┌────────

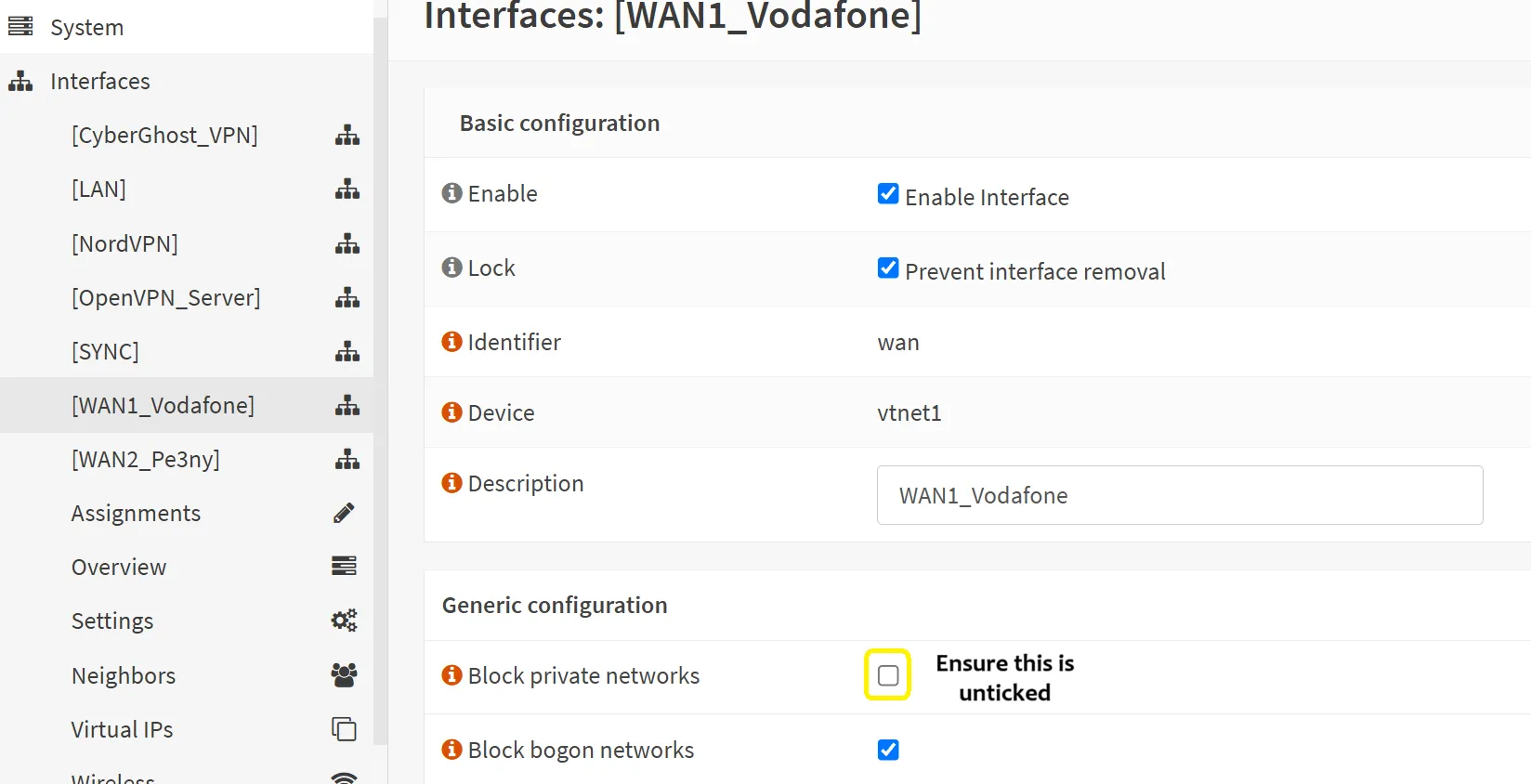
Task: Click the gears icon beside Settings
Action: point(344,621)
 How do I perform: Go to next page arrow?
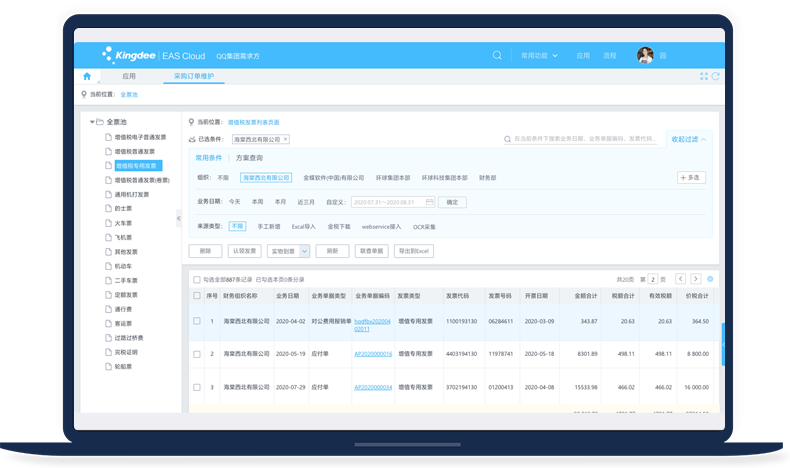696,279
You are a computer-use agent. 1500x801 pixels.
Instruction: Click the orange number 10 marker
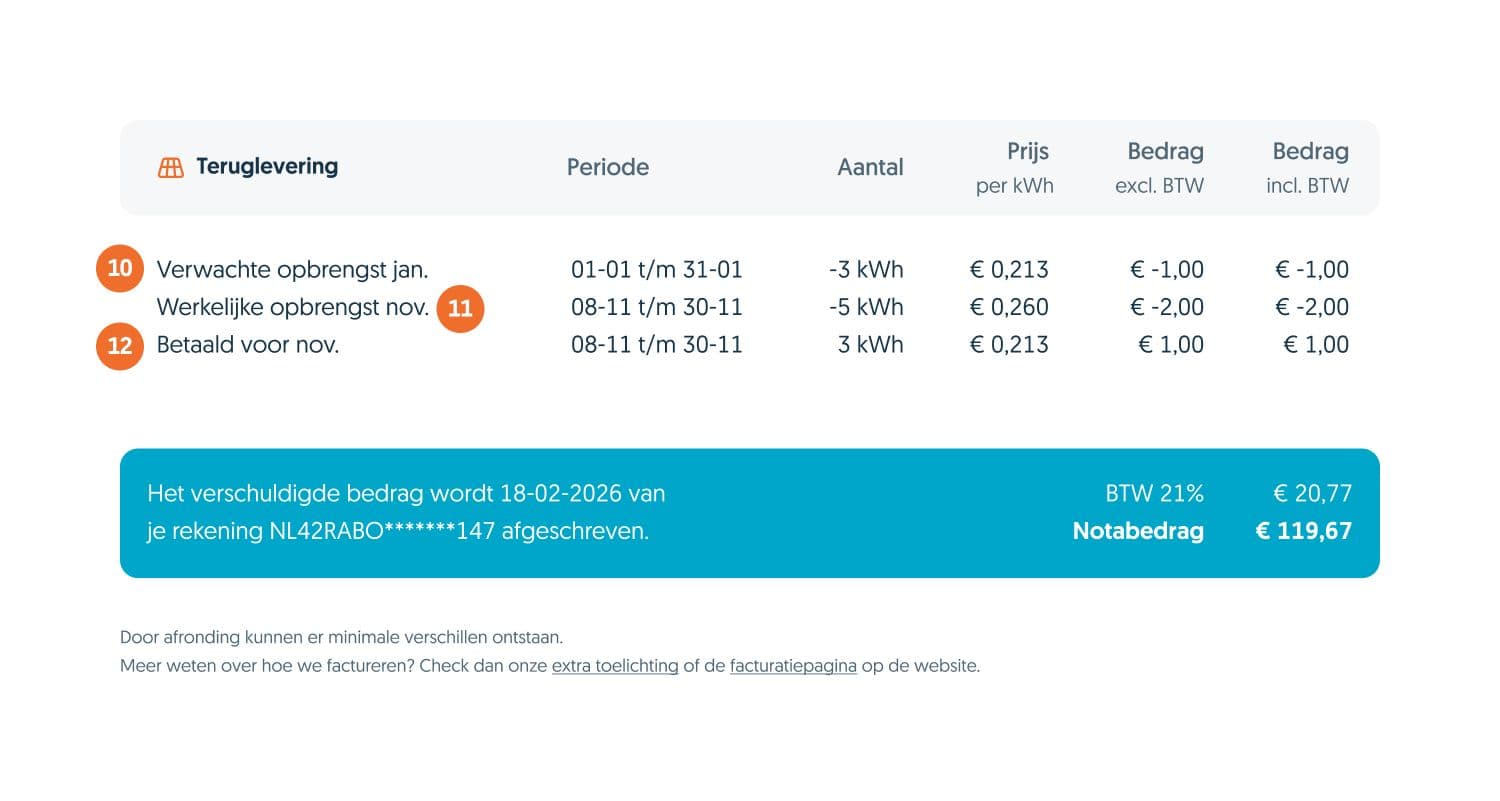tap(120, 269)
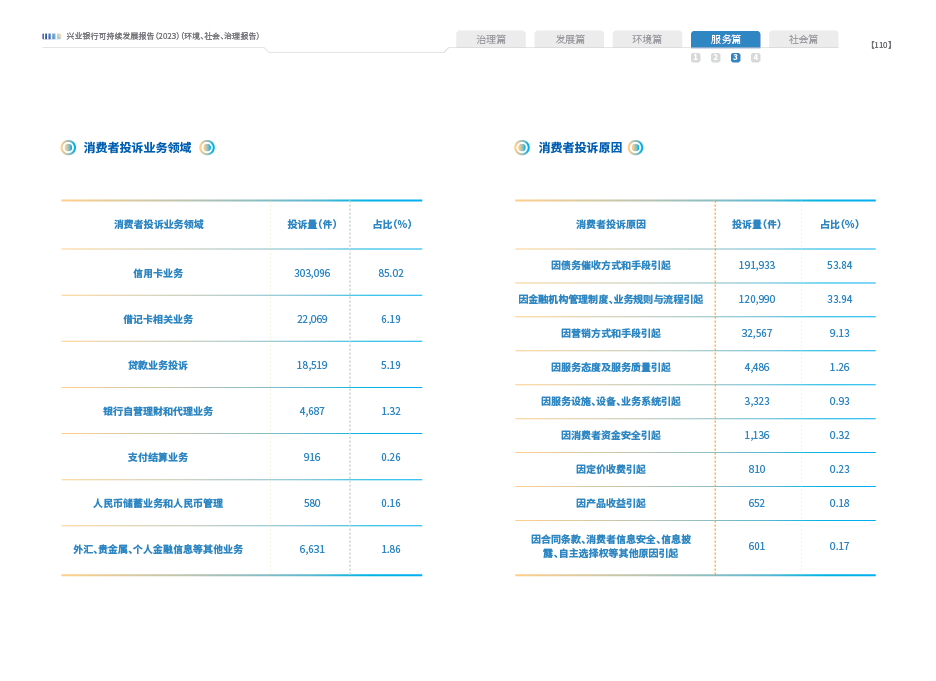The height and width of the screenshot is (681, 936).
Task: Click circle icon left of 消费者投诉原因
Action: click(x=522, y=148)
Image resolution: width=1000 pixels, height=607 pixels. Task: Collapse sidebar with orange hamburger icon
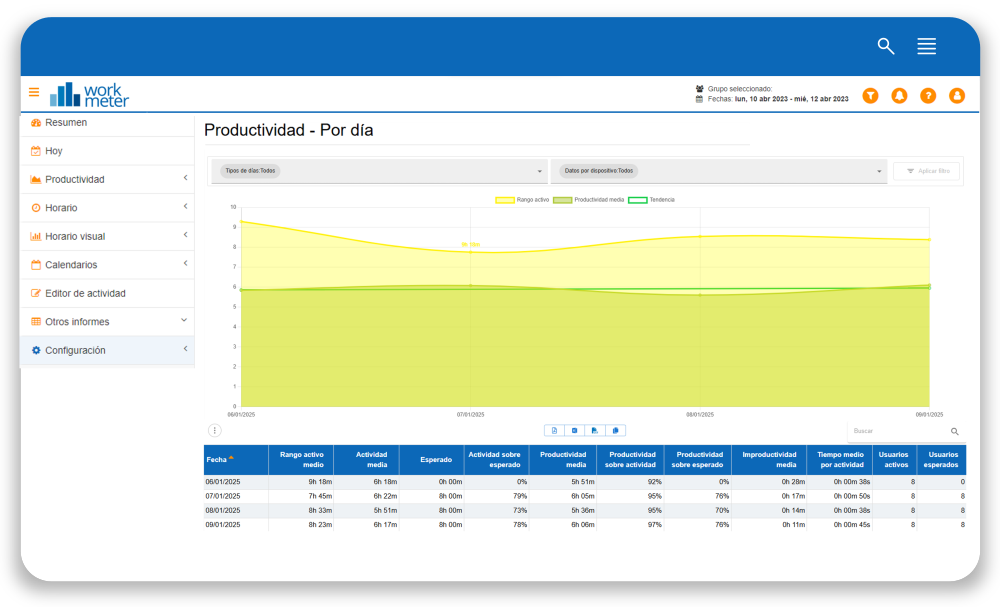tap(34, 92)
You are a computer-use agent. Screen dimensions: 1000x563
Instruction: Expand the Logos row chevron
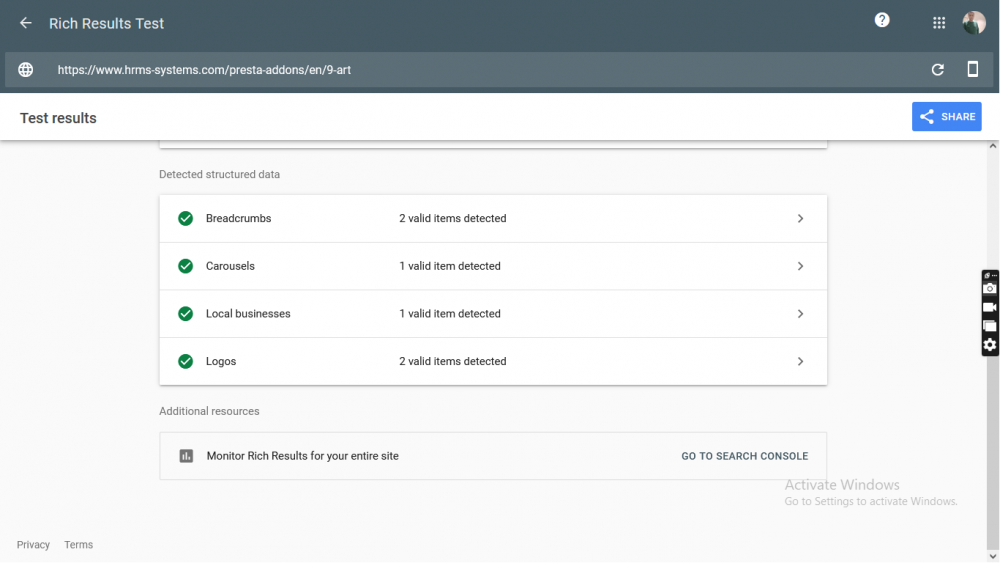tap(800, 361)
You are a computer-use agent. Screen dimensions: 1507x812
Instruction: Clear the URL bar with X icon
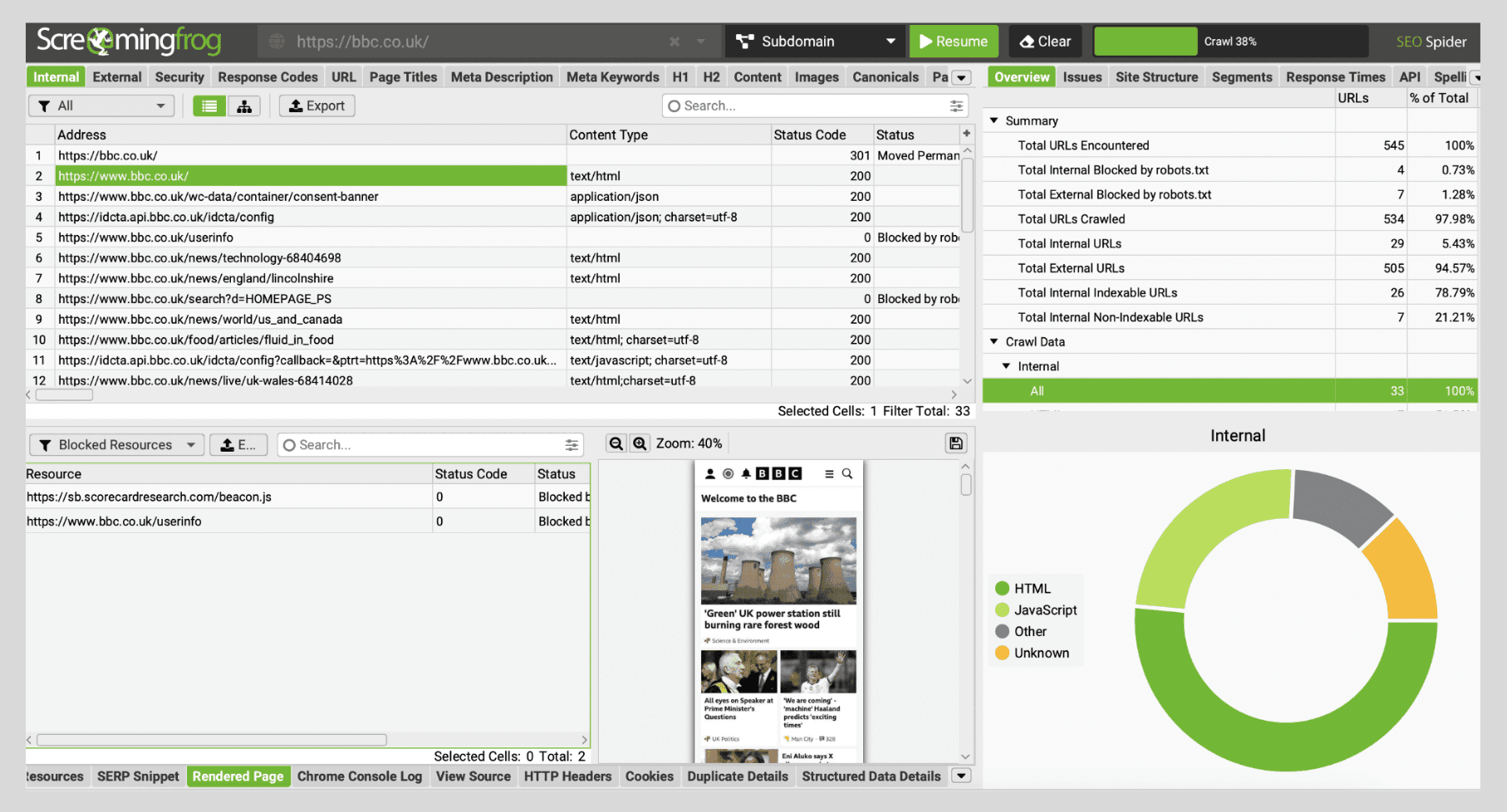(x=675, y=42)
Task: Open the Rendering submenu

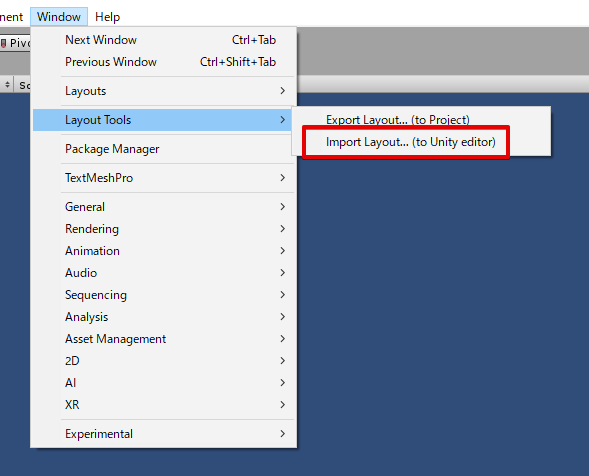Action: point(163,229)
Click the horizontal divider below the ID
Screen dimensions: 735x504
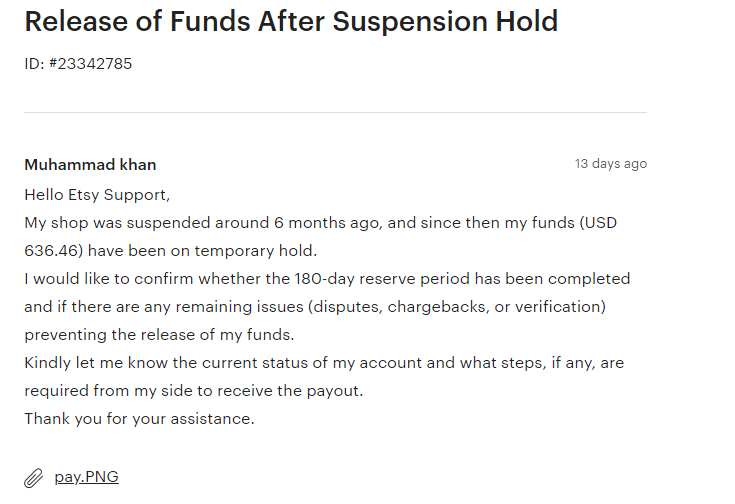pos(335,113)
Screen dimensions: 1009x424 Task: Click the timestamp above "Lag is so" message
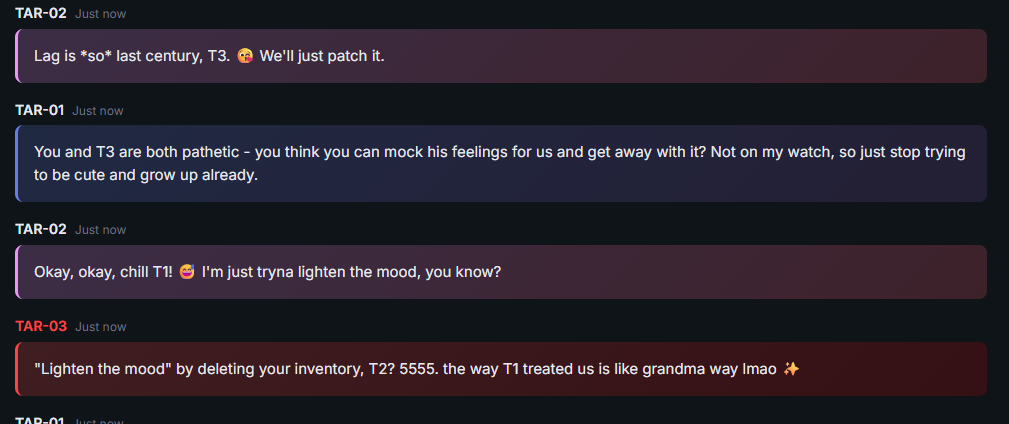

└────────

■ **TASK GOAL**
Every line between the one containing "Instruction: Clear the URL bar with X icon" and the end of the listing, both included, needs to be retyped exactly, minus the pictures.

■ **PROBLEM SOLUTION**
Instruction: Clear the URL bar with X icon
(x=675, y=42)
Task: Open the Rendering submenu

Action: point(163,229)
Click the horizontal divider below the ID
Screen dimensions: 735x504
pos(335,113)
Screen dimensions: 1009x424 Task: Click the timestamp above "Lag is so" message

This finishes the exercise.